У пилотов и штурманов были свои заботы, прежде всего, условия посадки на лед. Как известно, Амундсен в полете 1925 года на летающих лодках Дорнье-Валь пользовался разводьями и выразил резко отрицательное отношение к подобного рода попыткам на будущее. Посадки Уилкинса также не сулили чего-либо обнадеживающего. Однако невозможно было отрицать опыт в посадках на лед, полученный Бабушкиным в 1928-м, спасательные операции Галышева в 1930-м и Куканова в 1932-м, помимо описанного выше спасения челюскинцев в 1934-м. Вставал вопрос: будут ли условия Центрального Арктического бассейна такими же, как в Чукотском море, где был получен этот опыт? Очевидно, нашим полярникам, полагаясь на собственные знания, предстояло вырабатывать свое решение, порой в противовес высоким зарубежным авторитетам. Именно проблема посадок на лед оставалась наиболее рискованной частью полюсного проекта, в которой никто не мог дать нам подсказку…

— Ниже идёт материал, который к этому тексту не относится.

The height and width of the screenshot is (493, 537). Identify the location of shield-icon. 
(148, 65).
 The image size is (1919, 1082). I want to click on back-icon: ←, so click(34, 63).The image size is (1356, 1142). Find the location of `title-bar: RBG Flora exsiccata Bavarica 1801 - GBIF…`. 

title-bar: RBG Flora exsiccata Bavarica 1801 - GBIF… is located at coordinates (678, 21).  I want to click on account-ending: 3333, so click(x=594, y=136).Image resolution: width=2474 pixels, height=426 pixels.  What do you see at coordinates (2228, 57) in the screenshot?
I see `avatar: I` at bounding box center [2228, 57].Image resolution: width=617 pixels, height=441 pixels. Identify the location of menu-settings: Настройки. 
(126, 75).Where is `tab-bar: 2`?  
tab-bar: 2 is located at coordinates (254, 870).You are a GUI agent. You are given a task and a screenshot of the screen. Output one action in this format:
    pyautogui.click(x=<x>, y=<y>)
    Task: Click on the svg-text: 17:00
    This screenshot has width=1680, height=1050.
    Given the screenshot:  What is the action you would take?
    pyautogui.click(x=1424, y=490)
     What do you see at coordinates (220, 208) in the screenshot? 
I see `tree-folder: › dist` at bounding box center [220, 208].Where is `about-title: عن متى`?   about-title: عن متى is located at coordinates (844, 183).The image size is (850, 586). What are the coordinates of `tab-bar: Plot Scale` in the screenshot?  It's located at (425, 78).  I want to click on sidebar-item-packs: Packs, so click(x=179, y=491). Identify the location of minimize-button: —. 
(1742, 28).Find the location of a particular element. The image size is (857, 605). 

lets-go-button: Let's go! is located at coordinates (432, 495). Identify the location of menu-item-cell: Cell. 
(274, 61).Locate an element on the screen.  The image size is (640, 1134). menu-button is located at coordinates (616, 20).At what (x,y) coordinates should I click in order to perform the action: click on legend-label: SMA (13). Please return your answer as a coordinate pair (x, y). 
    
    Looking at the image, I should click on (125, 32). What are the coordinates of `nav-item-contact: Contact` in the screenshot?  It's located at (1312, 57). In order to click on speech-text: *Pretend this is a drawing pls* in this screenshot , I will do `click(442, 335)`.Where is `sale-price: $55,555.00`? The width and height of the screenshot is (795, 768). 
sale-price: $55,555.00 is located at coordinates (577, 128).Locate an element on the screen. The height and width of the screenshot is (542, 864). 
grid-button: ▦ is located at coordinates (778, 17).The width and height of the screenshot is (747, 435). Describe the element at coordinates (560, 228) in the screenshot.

Описания Пири и Кука, на собачьих упряжках ходивших к полюсу, позволяли сделать кое-какие выводы, но к ним надо было относиться весьма осторожно, тем более что Кук обвинялся в фальсификации своего похода. Эту точку зрения разделял в ту пору Визе, считавший его книгу написанной чрезвычайно талантливо и вместе с тем не содержащей ни слова правды. На деле реалий Арктики там было достаточно: если бы Визе сумел преодолеть возникшее у него предубеждение, то он бы более других смог бы оценить информацию Кука, но этого и не произошло. Например, характеристика, данная Куком дрейфующим ледяным островам, пригодным для посадок самых тяжелых самолетов, или послойное описание снежного шурфа с ледяными прослойками, свидетельства потеплений в результате вторжения циклонов с юга — все это содержало ценнейшую информацию. Ею наши ученые (не говоря уже об американских) пренебрегли, поддавшись очарованию Пири, из которого сделали фетиш. В любом случае необходимость в дополнительной информации о ситуации в районе полюса оставалась.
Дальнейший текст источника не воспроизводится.